Nicolas Anelka macht seit Langem weniger Schlagzeilen mit sportlichen Leistungen auf dem Spielfeld als mit Skandalen. Der aus Martinique stammende französische Fußballspieler ist zurzeit wieder in England bei West Bromwich Albion unter Vertrag, wo er am Samstag Frankreich mit einem „Knödel“ provoziert.
„Quenelle“ (das von Knödel abgeleitete Wort für eine Spezialität der Lyoner Küche) ist der Name für eine antisemitische Provokation. Denn die dazu zum Boden gerade ausgestreckte Rechte mit der linken Hand darauf sieht aus wie ein verhinderter Hitlergruß.
Die Geste ist in der extremen Rechten sehr beliebt, weil in diesen Kreisen alle ihre Bedeutung kennen, klar gesetzwidrig ist sie im Unterschied zu expliziten Äußerungen aber nicht. Anelka hat sein erstes Tor für seinen britischen Klub mit einer „Quenelle“ gefeiert und dazu gesagt, der Gruß sei speziell seinem Freund Dieudonné gewidmet.
Dieser mit dem Rechtsextremisten Le Pen liierte „Humorist“ und Mitbegründer des „Parti Anti-Sioniste“ wird als Erfinder der „Knödel“-Provokation betrachtet. Da Innenminister Manuel Valls ein Verbot seiner gegenwärtigen Tournee wegen Antisemitismus und öffentlicher Unruhe erwägt, blieb Anelkas Solidarisierung nicht unbemerkt. Überrascht ist aber niemand.
Starallüren
Die Starallüren des Enfant terrible unter den französischen Fußballern haben seit dem Beginn seiner Karriere mit 17 bei Paris Saint-Germain mehr als einen Trainer und Klubbesitzer genervt. Wenige Spieler sind so oft transferiert worden wie Anelka, der für ein Dutzend Klubs gespielt hat. Da die Leistungen selten seinem Ruf entsprachen, saß er häufig auf der Bank.

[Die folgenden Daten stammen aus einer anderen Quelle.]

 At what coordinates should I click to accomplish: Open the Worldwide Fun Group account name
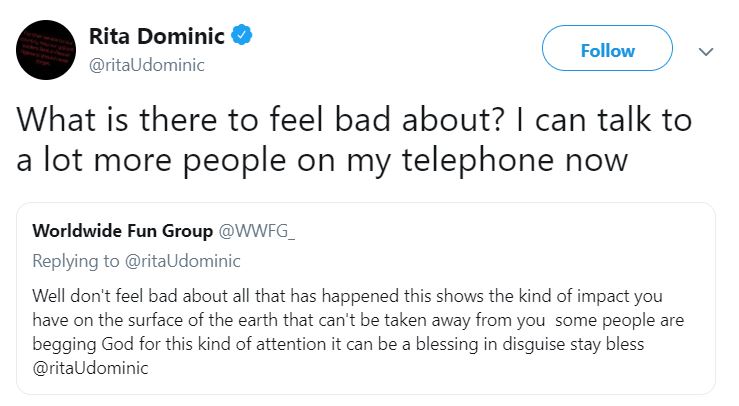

Bei Real Madrid schmollte er mit einem dreitägigen Single-Streik, weil sich der Klub ihm nicht anpassen wollte. Zurückgeschickt nach Paris ohrfeigte er einen Journalisten. Als 2003 Nationaltrainer Jacques Santini ihn trotz seiner wechselhaften Karriere ins Team der „Bleus“ zurückholen wollte, forderte er, Santini müsse sich vorher für frühere kritische Bemerkungen „auf den Knien entschuldigen“. Die Verantwortlichen des Fußballverbands sind für ihn bloß „Clowns“. Mit 34 ist Anelka fast am Ende einer glück- und ruhmlosen Spielerkarriere.